■ **Task**:
Precisely the lines from the one with "The height and width of the screenshot is (728, 1382)." through the end of the data, both included, must make up the response, each restated word for word.
┌─ Dataset entries
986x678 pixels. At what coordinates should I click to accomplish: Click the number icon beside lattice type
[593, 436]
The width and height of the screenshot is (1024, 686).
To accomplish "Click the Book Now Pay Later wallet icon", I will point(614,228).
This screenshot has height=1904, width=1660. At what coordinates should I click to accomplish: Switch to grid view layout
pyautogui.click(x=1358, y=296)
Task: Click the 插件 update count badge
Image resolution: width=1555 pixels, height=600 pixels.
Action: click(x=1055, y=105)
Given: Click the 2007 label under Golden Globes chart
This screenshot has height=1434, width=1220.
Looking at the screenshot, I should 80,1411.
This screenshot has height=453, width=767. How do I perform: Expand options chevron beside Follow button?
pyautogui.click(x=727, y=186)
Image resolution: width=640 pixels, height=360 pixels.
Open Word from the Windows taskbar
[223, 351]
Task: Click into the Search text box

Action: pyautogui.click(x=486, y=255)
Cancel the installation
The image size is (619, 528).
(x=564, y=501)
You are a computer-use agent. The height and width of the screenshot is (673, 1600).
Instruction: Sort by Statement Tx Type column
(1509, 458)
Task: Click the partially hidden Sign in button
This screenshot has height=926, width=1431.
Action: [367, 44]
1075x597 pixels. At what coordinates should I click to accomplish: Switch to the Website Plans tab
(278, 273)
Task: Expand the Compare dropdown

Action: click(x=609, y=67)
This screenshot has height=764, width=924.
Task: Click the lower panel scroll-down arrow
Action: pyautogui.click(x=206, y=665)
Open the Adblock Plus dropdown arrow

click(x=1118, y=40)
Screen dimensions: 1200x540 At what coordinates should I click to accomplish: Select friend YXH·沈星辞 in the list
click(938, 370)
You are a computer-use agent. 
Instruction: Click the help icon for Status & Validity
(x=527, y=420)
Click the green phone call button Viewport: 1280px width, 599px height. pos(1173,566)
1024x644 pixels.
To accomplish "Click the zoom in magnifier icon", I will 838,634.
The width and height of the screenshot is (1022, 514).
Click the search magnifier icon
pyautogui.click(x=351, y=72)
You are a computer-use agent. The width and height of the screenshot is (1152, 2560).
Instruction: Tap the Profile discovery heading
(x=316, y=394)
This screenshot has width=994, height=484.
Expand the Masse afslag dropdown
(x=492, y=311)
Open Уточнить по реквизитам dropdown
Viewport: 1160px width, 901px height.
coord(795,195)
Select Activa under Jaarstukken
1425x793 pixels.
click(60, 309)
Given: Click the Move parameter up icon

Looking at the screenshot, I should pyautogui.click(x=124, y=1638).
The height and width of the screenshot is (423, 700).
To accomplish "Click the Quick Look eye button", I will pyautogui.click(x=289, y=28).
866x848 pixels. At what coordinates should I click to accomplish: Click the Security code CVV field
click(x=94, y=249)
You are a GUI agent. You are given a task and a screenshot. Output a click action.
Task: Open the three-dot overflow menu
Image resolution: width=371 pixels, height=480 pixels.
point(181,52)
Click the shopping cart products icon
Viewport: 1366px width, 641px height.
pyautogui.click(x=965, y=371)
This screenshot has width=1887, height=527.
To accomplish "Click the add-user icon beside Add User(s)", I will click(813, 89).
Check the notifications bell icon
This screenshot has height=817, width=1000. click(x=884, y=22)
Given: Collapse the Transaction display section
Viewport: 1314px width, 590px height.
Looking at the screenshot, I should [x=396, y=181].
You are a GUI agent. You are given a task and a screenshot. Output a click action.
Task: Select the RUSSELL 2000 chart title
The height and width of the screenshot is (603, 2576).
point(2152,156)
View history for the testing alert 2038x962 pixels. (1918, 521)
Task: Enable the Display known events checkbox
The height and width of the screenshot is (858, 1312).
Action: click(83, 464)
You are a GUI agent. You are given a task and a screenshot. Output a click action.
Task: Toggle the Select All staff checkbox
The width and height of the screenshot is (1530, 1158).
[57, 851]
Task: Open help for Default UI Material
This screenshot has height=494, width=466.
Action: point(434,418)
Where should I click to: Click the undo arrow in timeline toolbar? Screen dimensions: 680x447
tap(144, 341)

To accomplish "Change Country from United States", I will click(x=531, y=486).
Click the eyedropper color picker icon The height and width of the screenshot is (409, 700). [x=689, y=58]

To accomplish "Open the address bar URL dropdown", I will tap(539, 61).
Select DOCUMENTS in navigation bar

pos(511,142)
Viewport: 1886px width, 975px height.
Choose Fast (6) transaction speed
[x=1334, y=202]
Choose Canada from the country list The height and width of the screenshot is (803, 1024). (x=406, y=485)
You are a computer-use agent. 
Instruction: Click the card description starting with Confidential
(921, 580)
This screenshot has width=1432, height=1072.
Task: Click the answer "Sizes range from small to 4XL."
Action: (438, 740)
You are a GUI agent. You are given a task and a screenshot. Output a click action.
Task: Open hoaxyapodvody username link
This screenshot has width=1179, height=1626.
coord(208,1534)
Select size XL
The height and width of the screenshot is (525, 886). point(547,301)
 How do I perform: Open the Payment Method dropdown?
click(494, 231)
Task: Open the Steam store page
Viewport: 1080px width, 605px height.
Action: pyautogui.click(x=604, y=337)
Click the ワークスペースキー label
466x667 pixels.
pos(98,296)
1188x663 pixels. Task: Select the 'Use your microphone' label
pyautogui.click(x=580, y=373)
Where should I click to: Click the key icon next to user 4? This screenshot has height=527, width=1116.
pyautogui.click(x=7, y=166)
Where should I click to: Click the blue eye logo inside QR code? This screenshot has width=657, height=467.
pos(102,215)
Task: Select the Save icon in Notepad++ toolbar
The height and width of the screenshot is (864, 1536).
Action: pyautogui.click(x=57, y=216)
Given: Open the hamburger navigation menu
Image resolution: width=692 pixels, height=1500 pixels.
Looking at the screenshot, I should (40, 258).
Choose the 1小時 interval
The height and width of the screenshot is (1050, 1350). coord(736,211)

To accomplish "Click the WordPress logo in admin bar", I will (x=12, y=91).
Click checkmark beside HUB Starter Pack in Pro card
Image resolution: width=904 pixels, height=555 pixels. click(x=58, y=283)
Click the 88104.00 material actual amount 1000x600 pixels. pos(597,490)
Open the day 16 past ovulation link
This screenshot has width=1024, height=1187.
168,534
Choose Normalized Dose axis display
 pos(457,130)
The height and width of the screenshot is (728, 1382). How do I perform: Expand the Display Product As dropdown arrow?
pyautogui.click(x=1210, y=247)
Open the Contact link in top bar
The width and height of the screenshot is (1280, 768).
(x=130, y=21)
└─
■ **Problem solution**:
The height and width of the screenshot is (728, 1382). How do I perform: Expand the Display Product As dropdown arrow?
pyautogui.click(x=1210, y=247)
Open the Contact link in top bar
The width and height of the screenshot is (1280, 768).
(x=130, y=21)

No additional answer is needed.